Provided text below:
Hi, to be honest, I don't think that the code from the Sanders paper would a good place to start with since... well... I wrote it :-). However, Christoph and I later worked on a similar project which should be a much better starting point. The project is available here. There is also a test folder with some example data and the required models. It is worth mentioning, that we used a 3 step approach for this project, namely textual OCR and two different layers of typography which are then combined afterwards. Unfortunately, we didn't rely PageXML in this project (neither did we in the previous one) so there probably is a lot of work to be done. Thank you for your offer to give it a try and please don't hesitate to ask if you need any further help!

Baciccin commented 4 years ago

Thanks for the link @chreul! Do you have a link to the paper so that I can get a better understanding of what's going on? I'm not sure I follow what exactly the "typo1" and "typo2" stages are doing. They just seem to be standard calamari models. By looking at their charsets, which are very limited, I'm guessing you're having them predict something like roman-roman-roman-blank-italic-italic-italic-blank etc., character-by-character. Is that right?

EDIT: found these slides which help clarify a lot. Clever approach, I like it!

chreul commented 4 years ago

For the second use case there is no paper available but it's quite similar and the slides you found (I didn't even know those were available online :-)) are probably the best starting point anyways. In general, we used the same approach as we did for the Sanders use case but with two typography levels instead of one. (As far as I remember) Typo1 recognizes normal font, small font and supercript whereas Typo2 focuses on properties like italic, small caps, etc. Another difference compared to the Sanders approach is that the typographical attributes can change within a word which is why we couldn't apply the voting approach on word level and simply assigned the typography outputs to the textual output using a simple heuristic based on positional information.

Baciccin commented 4 years ago

Just some random thoughts – I like your solution, but I wonder if we couldn't get away with something even simpler. Problems I see with using a second calamari model for typography:

  1. The model will have to learn to do word and character alignment from scratch, which feels unnecessary since the OCR model is already doing that.
  2. Having to create a second set of training data might be error prone – if you have a 10-character bold word, you end up having to annotate bbbbbbbbbb, but it's quite easy to accidentally type more/fewer bs.

How about using a pixel classifier on the line images instead?

  1. Training data is trivially created from PAGE-XML files, assuming segmentation is done on the word/character level.
End of Provided text.
Provided data below:
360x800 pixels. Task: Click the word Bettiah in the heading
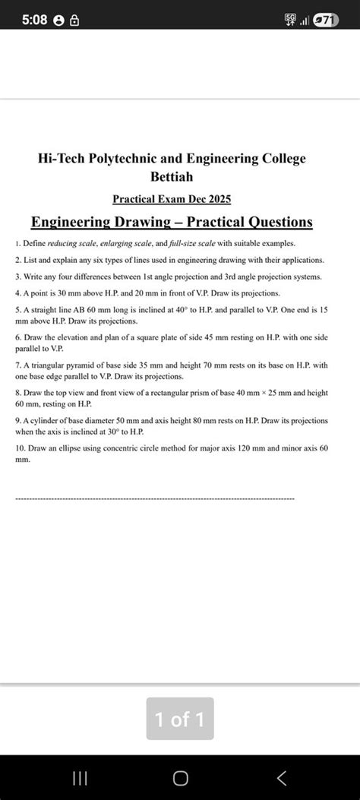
End of Provided data.
> [Exercise tasks]
• 1. In the discussion thread, what does Typo2 focus on?
• 2. Reproduce the passage of the discussion thread that begins at the words "Just some random" and stops after the words "already doing that.".
The data has no connection to the discussion thread.

> [Answers by item number]
• 1. Typo2 focuses on properties like italic, small caps, etc.

• 2.
Just some random thoughts – I like your solution, but I wonder if we couldn't get away with something even simpler. Problems I see with using a second calamari model for typography:

  1. The model will have to learn to do word and character alignment from scratch, which feels unnecessary since the OCR model is already doing that.